The City of Sacramento this year dedicated $500,000 to support the FUEL Network [for] legal services and for local organizations to do this work, but it’s not enough. The need is so dire.
There isn’t necessarily consensus or an agreement within the Asian American community or other immigrant groups about what’s happening. Some approve of ramped-up enforcement or support ICE. What are those conversations like within the local AAPI community?
XIONG: When one of my staff [was] speaking to her mom about this, she shared that her mom knows that what’s happening is not right. Even if she doesn’t understand what the policy or the law is, the way that ICE has been kidnapping folks and detaining and deporting them… in those instances with that understanding of what’s happening, the violence and the harm that ICE is causing… folks are seeing that and know that it’s wrong. I think that is what has been really driving our conversations.
Councilmember Vang, what would you say to the people that aren’t offended by, or against the enforcement that’s happening?
VANG: What I’ve said to those members is that we are living in a moment that is incredibly dangerous… where our values are being tested, where we stand for our families [and] communities and across this country. I say to them that no one is safe, no community is safe, no city is safe. Whether you’re a citizen, no matter your status, you are not safe. We are seeing students with visas, who are here legally, who are being detained by speaking truth to power. We have U.S. citizens who are being detained, folks on visas that have not committed a crime that are being detained.

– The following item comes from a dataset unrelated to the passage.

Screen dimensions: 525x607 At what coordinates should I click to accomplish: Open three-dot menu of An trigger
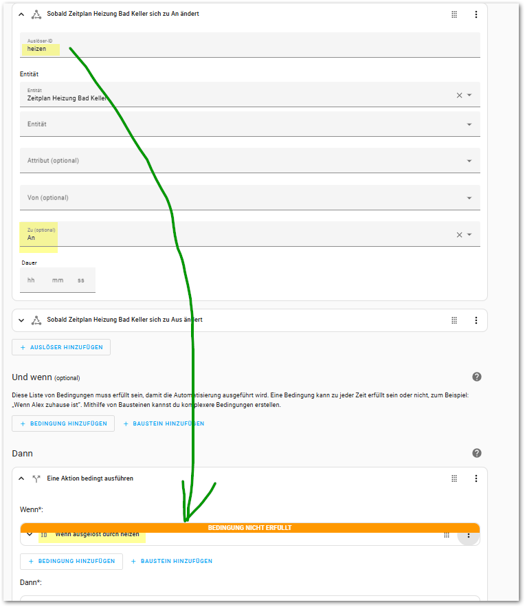[476, 14]
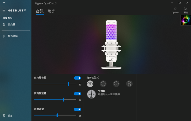Open settings gear in sidebar

4,115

Now more than ever we have to stay united to really fight against the administration because they’re not following the books. They are targeting based on race, no matter your status. They’re eventually going to come for someone you love.
President Trump did earn the popular vote, which includes people who are Asian American. How do you navigate those conversations during this time?
VANG: I have family members that voted for Trump, and I understand why. It’s because the establishment hasn’t served our community. No matter if you’re a Democrat or you’re a Republican, every single one of our family members, our loved ones, our neighbors deserve the right to have enough food to eat, to quality health care, a place to call home and to be with their families. And we know that under both administrations we’re seeing our family suffering. Their vote for Trump was out of that frustration.
When you share with them that their critical programs [like] SNAP, Medicaid [are] being cut, that this big ugly bill is the largest wealth transfer ever in our country, that so many of our families and loved ones are going to suffer because of this, then they see it and they understand.
As leaders locally we have to hold the line, but we also have to hold space and have those conversations. I would say the status quo politics and the establishment have failed… that is why we are here today. But it’s so important now more than ever that we have fighters, people who are speaking up and informing our communities of the harms… so we ensure we don’t have this administration in power ever again.